## Pixel coordinate grounding data:
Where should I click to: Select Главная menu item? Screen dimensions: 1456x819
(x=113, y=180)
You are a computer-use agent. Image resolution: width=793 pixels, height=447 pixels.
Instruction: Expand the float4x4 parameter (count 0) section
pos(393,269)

## REQUIRED ACTION:
Word for word, copy every entry.

## RESULT OF THE EXERCISE:
Where should I click to: Select Главная menu item? Screen dimensions: 1456x819
(x=113, y=180)
You are a computer-use agent. Image resolution: width=793 pixels, height=447 pixels.
Instruction: Expand the float4x4 parameter (count 0) section
pos(393,269)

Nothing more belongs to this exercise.